# Work instructions
Using the line that contains "At what coordinates should I click to accomplish: Discard" as the first line and the last line of the data as the final one, give every line in that range again exactly.

# Data

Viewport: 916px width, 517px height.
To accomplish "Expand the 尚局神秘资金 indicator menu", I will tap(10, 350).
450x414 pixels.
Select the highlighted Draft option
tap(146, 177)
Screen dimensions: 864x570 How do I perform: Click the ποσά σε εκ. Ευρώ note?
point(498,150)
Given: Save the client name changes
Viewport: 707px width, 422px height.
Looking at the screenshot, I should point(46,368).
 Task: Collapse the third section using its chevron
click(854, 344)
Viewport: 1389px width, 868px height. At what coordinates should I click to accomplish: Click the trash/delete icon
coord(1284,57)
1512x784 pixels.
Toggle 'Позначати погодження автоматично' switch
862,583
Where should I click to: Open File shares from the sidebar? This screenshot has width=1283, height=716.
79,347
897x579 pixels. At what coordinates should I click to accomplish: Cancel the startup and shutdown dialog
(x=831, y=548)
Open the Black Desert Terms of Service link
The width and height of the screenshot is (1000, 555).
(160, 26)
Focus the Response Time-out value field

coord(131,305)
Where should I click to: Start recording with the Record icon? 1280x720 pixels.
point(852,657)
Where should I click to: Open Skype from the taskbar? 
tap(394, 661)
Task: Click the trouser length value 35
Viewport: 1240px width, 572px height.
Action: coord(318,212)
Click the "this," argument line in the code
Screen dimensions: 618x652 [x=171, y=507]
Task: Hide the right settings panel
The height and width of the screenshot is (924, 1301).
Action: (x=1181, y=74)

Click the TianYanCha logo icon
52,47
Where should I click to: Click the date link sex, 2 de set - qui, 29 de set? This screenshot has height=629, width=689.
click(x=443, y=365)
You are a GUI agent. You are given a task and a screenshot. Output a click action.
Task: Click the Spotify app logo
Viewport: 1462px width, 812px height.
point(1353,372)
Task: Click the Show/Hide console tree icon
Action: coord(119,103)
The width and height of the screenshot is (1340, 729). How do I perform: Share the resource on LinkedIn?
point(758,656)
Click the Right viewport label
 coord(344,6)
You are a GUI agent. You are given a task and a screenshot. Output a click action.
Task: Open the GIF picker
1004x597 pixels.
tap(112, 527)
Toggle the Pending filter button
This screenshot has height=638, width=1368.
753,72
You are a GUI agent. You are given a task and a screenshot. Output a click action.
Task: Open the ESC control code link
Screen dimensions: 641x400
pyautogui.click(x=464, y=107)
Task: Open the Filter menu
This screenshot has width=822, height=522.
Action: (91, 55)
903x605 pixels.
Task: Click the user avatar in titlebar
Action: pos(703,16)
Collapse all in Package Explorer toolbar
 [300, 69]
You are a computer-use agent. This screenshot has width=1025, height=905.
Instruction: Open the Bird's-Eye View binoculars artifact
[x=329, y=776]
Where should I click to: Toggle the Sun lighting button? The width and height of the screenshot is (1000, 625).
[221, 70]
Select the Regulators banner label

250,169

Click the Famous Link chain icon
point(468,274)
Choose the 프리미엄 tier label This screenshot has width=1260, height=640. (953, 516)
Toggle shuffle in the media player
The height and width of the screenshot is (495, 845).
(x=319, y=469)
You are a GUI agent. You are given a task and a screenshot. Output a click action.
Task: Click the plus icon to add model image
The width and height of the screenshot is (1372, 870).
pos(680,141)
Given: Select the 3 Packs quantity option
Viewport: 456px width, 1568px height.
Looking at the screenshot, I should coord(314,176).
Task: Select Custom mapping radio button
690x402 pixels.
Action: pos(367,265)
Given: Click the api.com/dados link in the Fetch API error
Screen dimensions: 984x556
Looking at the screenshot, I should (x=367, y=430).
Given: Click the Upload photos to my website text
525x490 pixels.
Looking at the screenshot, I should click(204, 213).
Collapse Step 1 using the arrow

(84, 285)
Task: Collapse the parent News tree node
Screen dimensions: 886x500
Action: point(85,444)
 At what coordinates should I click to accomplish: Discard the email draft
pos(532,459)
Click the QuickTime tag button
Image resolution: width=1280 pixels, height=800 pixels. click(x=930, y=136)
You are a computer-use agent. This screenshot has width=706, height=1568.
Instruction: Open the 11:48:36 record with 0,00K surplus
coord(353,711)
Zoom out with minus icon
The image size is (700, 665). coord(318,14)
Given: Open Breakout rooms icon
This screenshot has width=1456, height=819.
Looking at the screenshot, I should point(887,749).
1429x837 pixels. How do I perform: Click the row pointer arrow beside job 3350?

# Result
 At what coordinates should I click to accomplish: Discard the email draft
pos(532,459)
Click the QuickTime tag button
Image resolution: width=1280 pixels, height=800 pixels. click(x=930, y=136)
You are a computer-use agent. This screenshot has width=706, height=1568.
Instruction: Open the 11:48:36 record with 0,00K surplus
coord(353,711)
Zoom out with minus icon
The image size is (700, 665). coord(318,14)
Given: Open Breakout rooms icon
This screenshot has width=1456, height=819.
Looking at the screenshot, I should point(887,749).
1429x837 pixels. How do I perform: Click the row pointer arrow beside job 3350?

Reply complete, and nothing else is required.